The book has fifteen authors, which may explain the wide variation in level of exposition for the mathematical details sections. For instance, one chapter uses a table showing all the outcomes of rolling two dice to explain conditional probability, while the optimization chapter includes a technical discussion of the need to find the infimum in cases where the minimum is not achieved in the feasible set. I wished for more than one chapter on optimization, but the authors do acknowledge that each of the chapters deserves its own textbook. I also note the glaring omission of optimization software from the appendix’s listing of simulation and statistical packages.
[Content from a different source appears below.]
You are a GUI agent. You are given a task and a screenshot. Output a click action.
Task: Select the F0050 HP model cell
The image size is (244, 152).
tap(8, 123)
As I dug into the book, I kept wondering who it had been written for. Lacking exercises, it is not primarily aimed at the textbook market, although a valuable seminar course for med school students or undergraduates could be generated with some delving into the papers referenced here. The real audience for this book are my colleagues in medicine who want to read modeling papers and use appropriate quantitative techniques in their research, but need help deciphering the jargon of modeling and identifying the right approaches. The queueing chapter, for example, has a lovely section describing how the different queueing disciplines of last in first out, service in random order, and priority queues correspond to the healthcare scenarios of blood banking, available hospital bed counts, and emergency room arrivals, respectively. I particularly wish that those in medicine who insist on referring to any quantitative analyst as a “statistician” would read this book!


Sommer Gentry is an Associate Professor of Mathematics at the United States Naval Academy, and a research associate in the Johns Hopkins School of Medicine’s Department of Surgery. She studied operations research at Stanford University and M.I.T. Her research is in optimization and simulation for improving transplantation and organ allocation policy. She designed optimization methods used for nationwide kidney paired donation registries in both the United States and Canada. She is a recipient of the Mathematical Association of America's Alder Award for distinguished teaching by a beginning college or university mathematics faculty member.